(Given records Opens)

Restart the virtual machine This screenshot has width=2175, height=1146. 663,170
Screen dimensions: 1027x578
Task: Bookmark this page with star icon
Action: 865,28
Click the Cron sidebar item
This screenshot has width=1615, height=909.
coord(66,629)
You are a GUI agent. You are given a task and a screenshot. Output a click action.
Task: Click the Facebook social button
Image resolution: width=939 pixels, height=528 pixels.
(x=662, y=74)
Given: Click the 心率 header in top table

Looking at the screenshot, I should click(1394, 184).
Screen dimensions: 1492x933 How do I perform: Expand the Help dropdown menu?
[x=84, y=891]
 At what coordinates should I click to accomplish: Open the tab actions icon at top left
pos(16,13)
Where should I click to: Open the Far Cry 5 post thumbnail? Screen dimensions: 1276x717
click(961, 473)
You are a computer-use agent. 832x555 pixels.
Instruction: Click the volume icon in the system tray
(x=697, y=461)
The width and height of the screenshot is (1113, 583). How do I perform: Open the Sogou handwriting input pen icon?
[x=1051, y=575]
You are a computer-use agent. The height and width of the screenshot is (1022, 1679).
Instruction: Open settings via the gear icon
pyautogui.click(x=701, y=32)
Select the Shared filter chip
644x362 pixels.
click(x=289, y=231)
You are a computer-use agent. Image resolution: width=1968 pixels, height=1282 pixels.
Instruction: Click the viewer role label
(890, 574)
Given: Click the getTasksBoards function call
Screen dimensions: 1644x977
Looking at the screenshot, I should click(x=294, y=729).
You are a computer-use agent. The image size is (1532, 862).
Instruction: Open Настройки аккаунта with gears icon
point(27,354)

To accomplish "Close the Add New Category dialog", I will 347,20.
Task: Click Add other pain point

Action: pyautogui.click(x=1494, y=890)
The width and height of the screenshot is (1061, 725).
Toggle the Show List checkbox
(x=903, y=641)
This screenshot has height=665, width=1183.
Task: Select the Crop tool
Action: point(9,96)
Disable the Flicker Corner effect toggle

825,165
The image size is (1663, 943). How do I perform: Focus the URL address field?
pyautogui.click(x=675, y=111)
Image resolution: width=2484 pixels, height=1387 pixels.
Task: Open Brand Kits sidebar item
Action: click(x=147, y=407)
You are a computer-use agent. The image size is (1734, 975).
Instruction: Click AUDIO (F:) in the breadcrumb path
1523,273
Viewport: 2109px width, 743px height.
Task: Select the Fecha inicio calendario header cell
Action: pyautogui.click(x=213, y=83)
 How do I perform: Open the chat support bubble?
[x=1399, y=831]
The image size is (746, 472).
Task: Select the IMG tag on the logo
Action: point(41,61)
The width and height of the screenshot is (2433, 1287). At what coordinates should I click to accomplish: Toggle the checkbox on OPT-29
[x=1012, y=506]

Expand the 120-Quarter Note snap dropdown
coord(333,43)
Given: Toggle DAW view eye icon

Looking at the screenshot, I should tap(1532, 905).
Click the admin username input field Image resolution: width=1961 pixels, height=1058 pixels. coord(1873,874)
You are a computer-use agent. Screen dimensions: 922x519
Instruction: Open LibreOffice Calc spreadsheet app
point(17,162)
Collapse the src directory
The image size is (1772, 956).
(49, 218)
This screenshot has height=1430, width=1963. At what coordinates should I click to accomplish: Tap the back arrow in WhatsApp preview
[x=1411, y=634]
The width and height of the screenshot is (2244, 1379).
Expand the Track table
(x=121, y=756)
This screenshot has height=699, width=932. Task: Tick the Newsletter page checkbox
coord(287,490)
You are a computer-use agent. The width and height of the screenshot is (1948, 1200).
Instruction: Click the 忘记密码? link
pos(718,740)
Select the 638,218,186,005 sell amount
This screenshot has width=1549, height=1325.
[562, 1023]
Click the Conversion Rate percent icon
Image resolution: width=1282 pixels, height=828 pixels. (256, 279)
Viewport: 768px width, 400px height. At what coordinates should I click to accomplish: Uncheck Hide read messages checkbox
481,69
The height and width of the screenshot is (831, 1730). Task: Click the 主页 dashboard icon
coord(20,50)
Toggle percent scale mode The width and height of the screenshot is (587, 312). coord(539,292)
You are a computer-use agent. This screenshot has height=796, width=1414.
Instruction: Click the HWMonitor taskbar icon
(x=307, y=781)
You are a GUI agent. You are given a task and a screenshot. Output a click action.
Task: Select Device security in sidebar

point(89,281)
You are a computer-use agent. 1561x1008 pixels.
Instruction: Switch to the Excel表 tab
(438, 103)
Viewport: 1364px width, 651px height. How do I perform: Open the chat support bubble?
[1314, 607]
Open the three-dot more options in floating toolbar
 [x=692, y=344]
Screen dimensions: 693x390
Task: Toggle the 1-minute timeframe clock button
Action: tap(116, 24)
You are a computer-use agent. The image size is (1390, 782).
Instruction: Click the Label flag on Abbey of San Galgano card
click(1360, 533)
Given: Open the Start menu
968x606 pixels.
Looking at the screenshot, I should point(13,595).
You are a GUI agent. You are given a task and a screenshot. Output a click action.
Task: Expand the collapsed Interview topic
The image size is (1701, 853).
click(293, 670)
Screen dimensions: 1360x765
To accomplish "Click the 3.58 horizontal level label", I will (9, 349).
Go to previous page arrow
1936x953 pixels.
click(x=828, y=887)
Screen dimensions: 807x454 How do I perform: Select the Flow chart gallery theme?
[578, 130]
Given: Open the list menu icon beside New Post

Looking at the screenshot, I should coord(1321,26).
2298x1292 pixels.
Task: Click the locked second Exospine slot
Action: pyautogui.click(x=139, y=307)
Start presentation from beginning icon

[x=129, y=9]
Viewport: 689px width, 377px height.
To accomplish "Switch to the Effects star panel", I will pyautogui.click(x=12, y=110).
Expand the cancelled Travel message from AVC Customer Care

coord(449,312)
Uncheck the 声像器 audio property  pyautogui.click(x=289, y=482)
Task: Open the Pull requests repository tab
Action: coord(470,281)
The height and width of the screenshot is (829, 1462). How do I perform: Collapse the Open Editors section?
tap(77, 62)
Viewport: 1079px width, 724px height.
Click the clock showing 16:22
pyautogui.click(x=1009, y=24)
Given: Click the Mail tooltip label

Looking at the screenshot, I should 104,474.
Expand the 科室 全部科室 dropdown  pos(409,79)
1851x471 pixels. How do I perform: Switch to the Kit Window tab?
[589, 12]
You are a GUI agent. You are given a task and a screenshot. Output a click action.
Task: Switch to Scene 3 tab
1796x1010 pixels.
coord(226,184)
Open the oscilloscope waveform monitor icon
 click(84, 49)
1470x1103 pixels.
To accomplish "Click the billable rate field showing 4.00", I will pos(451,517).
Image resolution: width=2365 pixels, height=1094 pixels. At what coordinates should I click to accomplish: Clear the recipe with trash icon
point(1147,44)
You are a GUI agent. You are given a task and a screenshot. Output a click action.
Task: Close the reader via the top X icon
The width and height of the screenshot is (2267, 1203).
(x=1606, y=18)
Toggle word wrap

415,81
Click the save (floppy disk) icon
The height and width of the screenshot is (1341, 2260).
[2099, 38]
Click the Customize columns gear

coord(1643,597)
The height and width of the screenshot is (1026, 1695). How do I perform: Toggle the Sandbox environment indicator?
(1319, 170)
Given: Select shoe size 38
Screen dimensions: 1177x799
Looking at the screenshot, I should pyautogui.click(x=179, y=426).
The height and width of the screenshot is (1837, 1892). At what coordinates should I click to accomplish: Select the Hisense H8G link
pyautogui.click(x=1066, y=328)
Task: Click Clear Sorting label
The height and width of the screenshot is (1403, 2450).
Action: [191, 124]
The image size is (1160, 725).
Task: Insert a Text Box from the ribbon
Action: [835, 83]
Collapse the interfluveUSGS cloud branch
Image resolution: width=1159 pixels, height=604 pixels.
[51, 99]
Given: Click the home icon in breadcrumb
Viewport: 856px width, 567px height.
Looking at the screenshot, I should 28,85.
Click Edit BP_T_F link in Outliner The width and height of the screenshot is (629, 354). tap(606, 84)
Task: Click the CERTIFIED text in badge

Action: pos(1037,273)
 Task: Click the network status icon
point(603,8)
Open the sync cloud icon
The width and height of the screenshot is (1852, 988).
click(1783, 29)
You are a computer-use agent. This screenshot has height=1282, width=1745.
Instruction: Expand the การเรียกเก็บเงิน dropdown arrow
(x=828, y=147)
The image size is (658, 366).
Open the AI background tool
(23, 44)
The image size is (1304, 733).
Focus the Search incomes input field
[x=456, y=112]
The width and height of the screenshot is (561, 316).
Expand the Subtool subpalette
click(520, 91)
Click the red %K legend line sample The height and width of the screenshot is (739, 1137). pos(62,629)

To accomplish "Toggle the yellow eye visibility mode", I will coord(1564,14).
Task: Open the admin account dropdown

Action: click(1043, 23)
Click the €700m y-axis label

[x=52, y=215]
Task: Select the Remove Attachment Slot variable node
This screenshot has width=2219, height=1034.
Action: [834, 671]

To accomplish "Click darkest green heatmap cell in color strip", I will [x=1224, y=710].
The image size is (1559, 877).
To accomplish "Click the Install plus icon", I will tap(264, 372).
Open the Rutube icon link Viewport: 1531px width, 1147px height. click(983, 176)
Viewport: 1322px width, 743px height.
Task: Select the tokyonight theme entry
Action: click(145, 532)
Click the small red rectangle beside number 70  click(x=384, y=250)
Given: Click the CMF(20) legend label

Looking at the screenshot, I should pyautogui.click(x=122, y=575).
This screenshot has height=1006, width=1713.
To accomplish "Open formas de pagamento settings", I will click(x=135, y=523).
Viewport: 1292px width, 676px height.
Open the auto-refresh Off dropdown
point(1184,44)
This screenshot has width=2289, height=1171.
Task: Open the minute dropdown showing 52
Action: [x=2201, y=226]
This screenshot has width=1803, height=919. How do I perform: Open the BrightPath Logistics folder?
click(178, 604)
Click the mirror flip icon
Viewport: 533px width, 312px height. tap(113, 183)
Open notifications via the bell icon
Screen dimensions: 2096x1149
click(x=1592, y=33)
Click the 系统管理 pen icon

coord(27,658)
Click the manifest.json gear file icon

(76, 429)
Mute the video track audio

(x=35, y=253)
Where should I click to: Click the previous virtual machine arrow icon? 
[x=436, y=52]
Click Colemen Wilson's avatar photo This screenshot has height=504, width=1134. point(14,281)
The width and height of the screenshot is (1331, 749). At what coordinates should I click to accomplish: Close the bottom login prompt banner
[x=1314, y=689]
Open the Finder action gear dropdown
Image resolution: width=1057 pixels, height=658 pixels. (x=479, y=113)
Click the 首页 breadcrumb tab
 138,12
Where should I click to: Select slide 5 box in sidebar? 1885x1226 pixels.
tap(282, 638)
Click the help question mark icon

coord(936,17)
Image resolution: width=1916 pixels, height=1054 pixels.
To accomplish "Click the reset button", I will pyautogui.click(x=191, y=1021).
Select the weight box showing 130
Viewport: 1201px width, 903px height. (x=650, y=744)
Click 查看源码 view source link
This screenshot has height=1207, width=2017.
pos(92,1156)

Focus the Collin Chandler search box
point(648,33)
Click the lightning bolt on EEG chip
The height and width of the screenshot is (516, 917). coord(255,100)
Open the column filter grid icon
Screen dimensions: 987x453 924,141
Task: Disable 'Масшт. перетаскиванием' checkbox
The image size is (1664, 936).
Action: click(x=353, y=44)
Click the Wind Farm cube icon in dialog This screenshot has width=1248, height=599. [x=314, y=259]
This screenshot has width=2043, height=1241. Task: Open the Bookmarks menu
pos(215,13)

(Given records Closes)

Your answer should be the lines above, from the line containing "Focus the Search incomes input field" up to and including the line containing "This screenshot has height=1006, width=1713.", reproduced exactly and with nothing else.

Focus the Search incomes input field
[x=456, y=112]
The width and height of the screenshot is (561, 316).
Expand the Subtool subpalette
click(520, 91)
Click the red %K legend line sample The height and width of the screenshot is (739, 1137). pos(62,629)

To accomplish "Toggle the yellow eye visibility mode", I will coord(1564,14).
Task: Open the admin account dropdown

Action: click(1043, 23)
Click the €700m y-axis label

[x=52, y=215]
Task: Select the Remove Attachment Slot variable node
This screenshot has width=2219, height=1034.
Action: [834, 671]

To accomplish "Click darkest green heatmap cell in color strip", I will [x=1224, y=710].
The image size is (1559, 877).
To accomplish "Click the Install plus icon", I will tap(264, 372).
Open the Rutube icon link Viewport: 1531px width, 1147px height. click(983, 176)
Viewport: 1322px width, 743px height.
Task: Select the tokyonight theme entry
Action: click(145, 532)
Click the small red rectangle beside number 70  click(x=384, y=250)
Given: Click the CMF(20) legend label

Looking at the screenshot, I should pyautogui.click(x=122, y=575).
This screenshot has height=1006, width=1713.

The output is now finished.